The inequity of Swarthmore’s endowment, revisited

March 27, 2014

I have been asked specific questions as a result of my op-ed concerning intergenerational inequity and Swarthmore’s endowment spending (The Phoenix, March 20, 2014, page 2). This short note contains a bit more data and as a result illustrates the issue more clearly.

The solid line on the graph shows the endowment return on investment (from Suzanne Welsh, Vice-President for Finance and Treasurer at Swarthmore) minus the inflation rate for the period 1987 to 2013. Also graphed is the endowment spending rate (dotted line). Notice how much the endowment return minus inflation fluctuates from year to year, due almost entirely to economic factors external to Swarthmore. Notice also how steady the spending rate is comparatively. This is exactly how an endowment protects the institution from yearly changes in the return on the endowment. Every time the endowment return minus inflation falls below the spending rate, the College has spent more money from the endowment than allowed for long-range financial stability in order to insulate the College from the negative financial situation. But just as important, every time the endowment return minus inflation falls above the spending rate, the College has spent less money from the endowment than it could have while still achieving long-range financial stability, leaving those funds in the endowment to be used in the future.

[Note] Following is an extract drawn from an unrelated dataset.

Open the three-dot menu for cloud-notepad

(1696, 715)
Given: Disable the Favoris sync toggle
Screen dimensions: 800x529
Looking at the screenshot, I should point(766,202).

To make a comparison easier, the dashed line on the graph shows the average endowment return minus inflation for the entire time period. Perfect intergenerational equity would place this line on top of the spending rate data, while conservative planning would argue that this line should be slightly higher than the spending rate data. For Swarthmore, the gap between endowment return minus inflation and the spending rate is 4% on average, too large an amount to strike the proper balance of conservative financial management and intergenerational equity. Because the average spending rate at institutions with similar endowments is 1% higher than Swarthmore’s, I have to conclude that the people who determine the endowment spending policy at these institutions agree with me. The amount of money involved is substantial, because, 1-2% of Swarthmore’s present endowment is $15-30 million annually, an amount that could significantly strengthen the quality of the Swarthmore experience for every member of the College community.

Peter Collings is the Morris L. Clothier Professor of Physics at the college, and serves as the coordinator of Environmental Studies.